▶ _TEXT PROVIDED_
┌──
MissingSchool was featured in an article from Stuart McMillen. To view the original article click here.
I am a regular attendee of the monthly non-religious gathering Sunday Assembly Canberra. Each month, Sunday Assembly chooses a theme for their event, and then curates a programme of songs, speakers, and readings that are relevant to that theme.
In December 2016, the event theme was “Connection“, and the main speaker was Megan Gilmour, who spoke about her not-for-profit foundation Missing School, which aims to “keep seriously sick kids connected” to their schoolmates while they are undergoing treatment for medical conditions. Her talk is on the Sunday Assembly Canberra YouTube channel.
I decided to contrast with Megan’s talk by taking this theme of “Connection”, and talking about how I deliberately limit my connection to the internet by blocking my internet usage during certain hours of the day, and by not owning a smartphone.
Creating the talk
Preparing this talk was a worthwhile exercise in itself. I have had anxiety towards public speaking to various degrees throughout my life. I am finding that this anxiety is diminishing, as I proactively choose to speak in public more frequently. Every time I speak before an audience, it becomes a little less scary.
I was determined to memorise the talk and speak from memory, without any notes. That is the most natural and engaging way for someone to speak before an audience. And it is surprisingly easy to memorise a 5 or 10 minute talk. The key is simply to speak the words over and over again. This is something that I would do on my 20-minute long bike rides to work, in the lead-up to this Sunday Assembly Canberra event.
└──
▶ _DATASET SECTION_
┌──
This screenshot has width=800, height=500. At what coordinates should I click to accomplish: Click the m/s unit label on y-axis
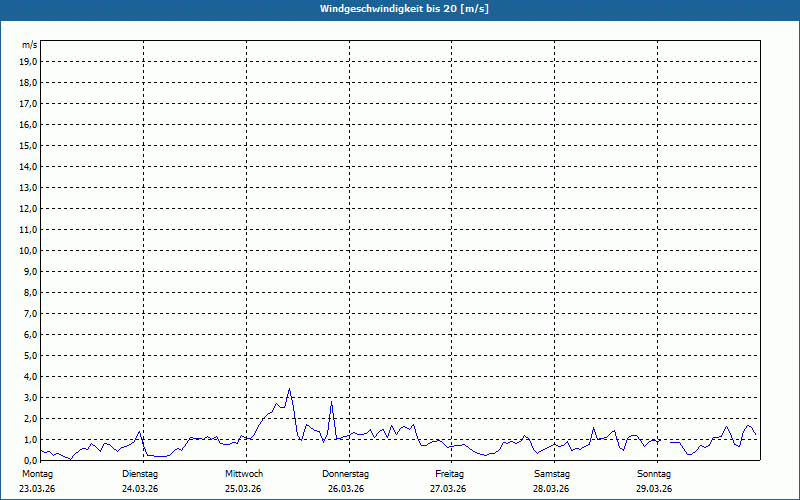tap(30, 45)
└──
▶ _TASK INSTRUCTIONS_
Revise the text about the Sunday Assembly talk, starting with "I am a regular" and going on through "owning a smartphone.", with "non-religious" replaced by "secular".

▶ _RESULT_
I am a regular attendee of the monthly secular gathering Sunday Assembly Canberra. Each month, Sunday Assembly chooses a theme for their event, and then curates a programme of songs, speakers, and readings that are relevant to that theme.
In December 2016, the event theme was “Connection“, and the main speaker was Megan Gilmour, who spoke about her not-for-profit foundation Missing School, which aims to “keep seriously sick kids connected” to their schoolmates while they are undergoing treatment for medical conditions. Her talk is on the Sunday Assembly Canberra YouTube channel.
I decided to contrast with Megan’s talk by taking this theme of “Connection”, and talking about how I deliberately limit my connection to the internet by blocking my internet usage during certain hours of the day, and by not owning a smartphone.